» **ТРЕБОВАНИЯ**
Процитируйте целиком и без изменений статью о казни последнего императора России.

───── ИСХОДНЫЙ ТЕКСТ

Василий Щепетнёв: Кому выгодно?

Автор: Василий Щепетнев

Опубликовано 20 мая 2010 года

Была ли казнь последнего императора России ритуальным убийством? Да, безусловно - если это действительно казнь. Любая смертная казнь есть ритуальное убийство по своей сути.

Если она проводится от имени государства, на ритуальную сторону внимания как-то не обращают. Высшая мера социальной защиты – и только. А уж государство-то знает, когда, от кого и каким образом ему защищаться. Обожествление государства, признание за ним неких функций, обыкновенному человеку недоступных, очень удобно для людей необыкновенных, тех, которые, собственно, и олицетворяют государство, скорей, даже им и являются.

Ульянов-Ленин это прекрасно понимал – но понимал и многое другое, потому его труд "Государство и революция" имеет значение не сколько историческое, сколько провидческое. Все ещё впереди – может быть.

Однако вернусь к екатеринбургским событиям. Трактуя их как ритуальное действо, обычно подразумевают: смысл умерщвления семьи Романовых не политический, а некий сакрально-мистический. "Убили нерусские нехристи нашего русского царя-батюшку назло всем нам". Почему царя? Почему именно этого царя? И какое от того произошло зло народу? Рационального обоснования ритуальной версии обыкновенно не дается, врожденная злокозненность мировой закулисы делает такое обоснование совершенно излишним. Глупо допытываться у борцов с демонами закулисья, зачем в мацу следует добавлять кровь непременно христианских младенцев: если допытываешься, значит, сомневаешься, а если сомневаешься, значит, продался сам и продашь других. Какие могут быть сомненья, если таинственная "Меча с Урала" оставила на стенах ипатьевского дома надпись "Beltazsar ward in selbiger Nacht Von seinen kneichen ungebrachn". Если бы это были простые русские слова, а лучше – одно коротенькое слово, то еще куда б ни шло, а так... Конечно, она, закулиса, писала.

──────────
───── ПРЕДОСТАВЛЕННЫЕ ДАННЫЕ

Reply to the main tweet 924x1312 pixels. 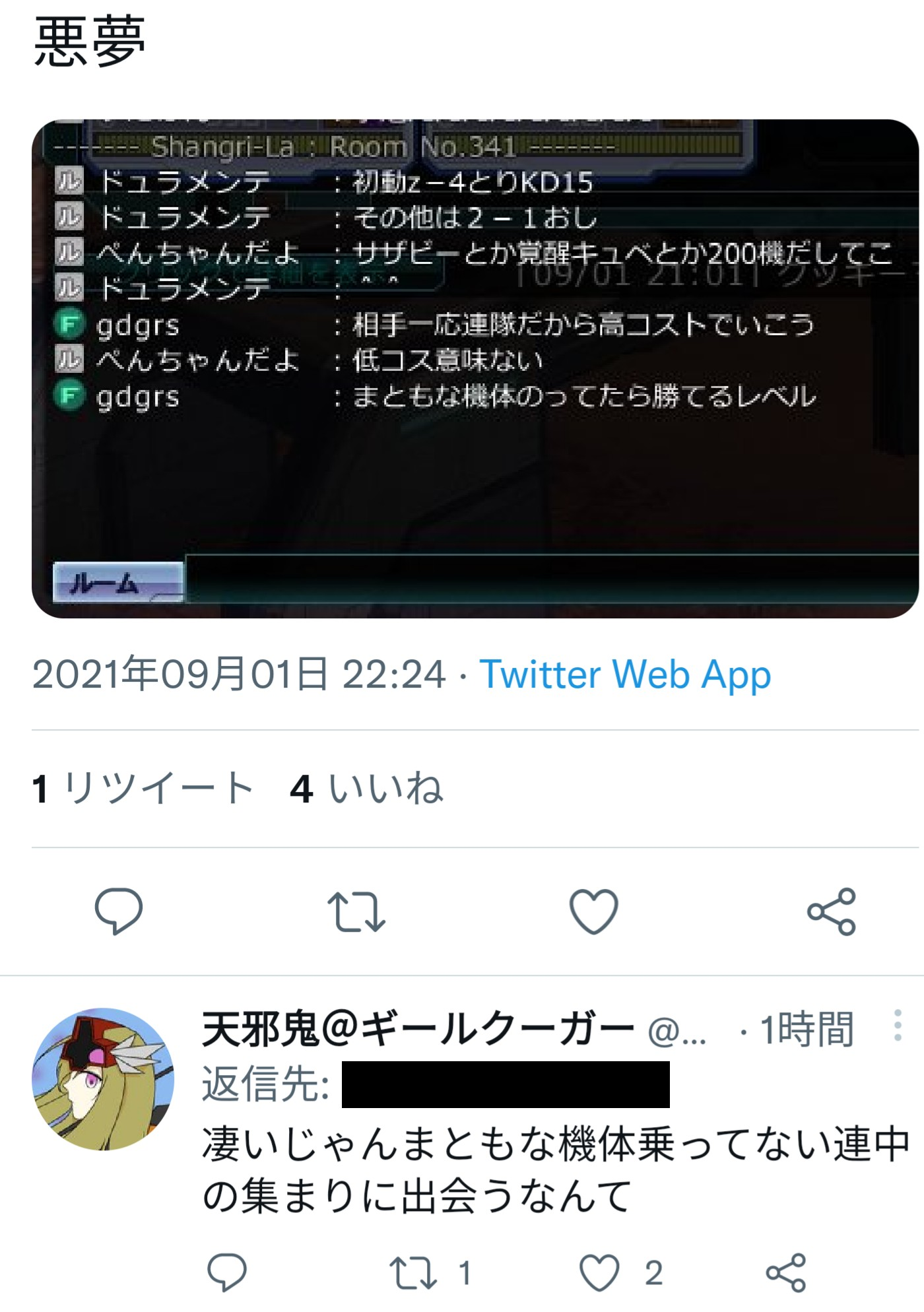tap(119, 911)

──────────
───── ПРЕДОСТАВЛЕННЫЕ ДАННЫЕ

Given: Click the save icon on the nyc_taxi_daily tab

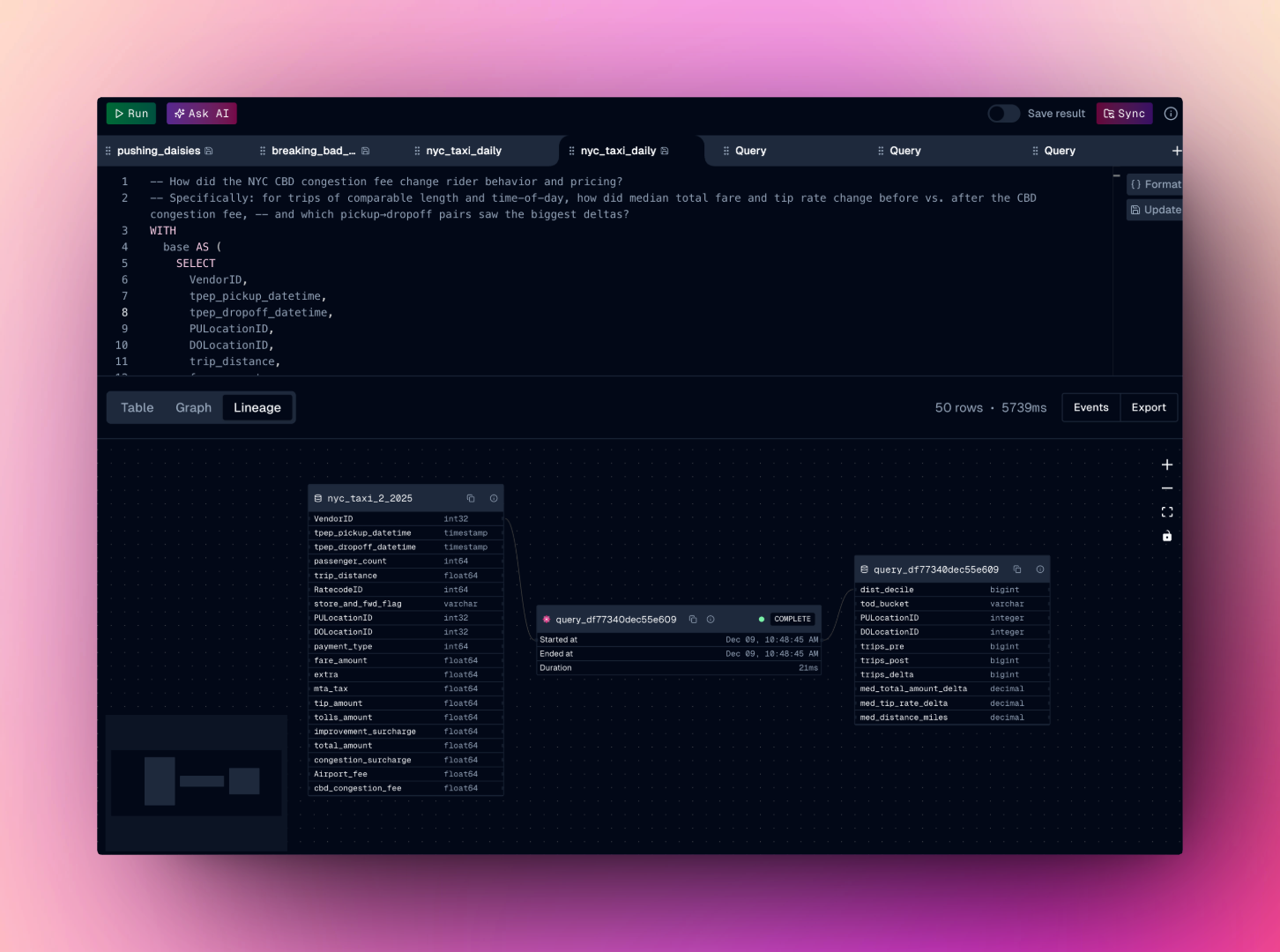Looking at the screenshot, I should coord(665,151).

──────────

» **ОТВЕТ**
Василий Щепетнёв: Кому выгодно?

Автор: Василий Щепетнев

Опубликовано 20 мая 2010 года

Была ли казнь последнего императора России ритуальным убийством? Да, безусловно - если это действительно казнь. Любая смертная казнь есть ритуальное убийство по своей сути.

Если она проводится от имени государства, на ритуальную сторону внимания как-то не обращают. Высшая мера социальной защиты – и только. А уж государство-то знает, когда, от кого и каким образом ему защищаться. Обожествление государства, признание за ним неких функций, обыкновенному человеку недоступных, очень удобно для людей необыкновенных, тех, которые, собственно, и олицетворяют государство, скорей, даже им и являются.

Ульянов-Ленин это прекрасно понимал – но понимал и многое другое, потому его труд "Государство и революция" имеет значение не сколько историческое, сколько провидческое. Все ещё впереди – может быть.

Однако вернусь к екатеринбургским событиям. Трактуя их как ритуальное действо, обычно подразумевают: смысл умерщвления семьи Романовых не политический, а некий сакрально-мистический. "Убили нерусские нехристи нашего русского царя-батюшку назло всем нам". Почему царя? Почему именно этого царя? И какое от того произошло зло народу? Рационального обоснования ритуальной версии обыкновенно не дается, врожденная злокозненность мировой закулисы делает такое обоснование совершенно излишним. Глупо допытываться у борцов с демонами закулисья, зачем в мацу следует добавлять кровь непременно христианских младенцев: если допытываешься, значит, сомневаешься, а если сомневаешься, значит, продался сам и продашь других. Какие могут быть сомненья, если таинственная "Меча с Урала" оставила на стенах ипатьевского дома надпись "Beltazsar ward in selbiger Nacht Von seinen kneichen ungebrachn". Если бы это были простые русские слова, а лучше – одно коротенькое слово, то еще куда б ни шло, а так... Конечно, она, закулиса, писала.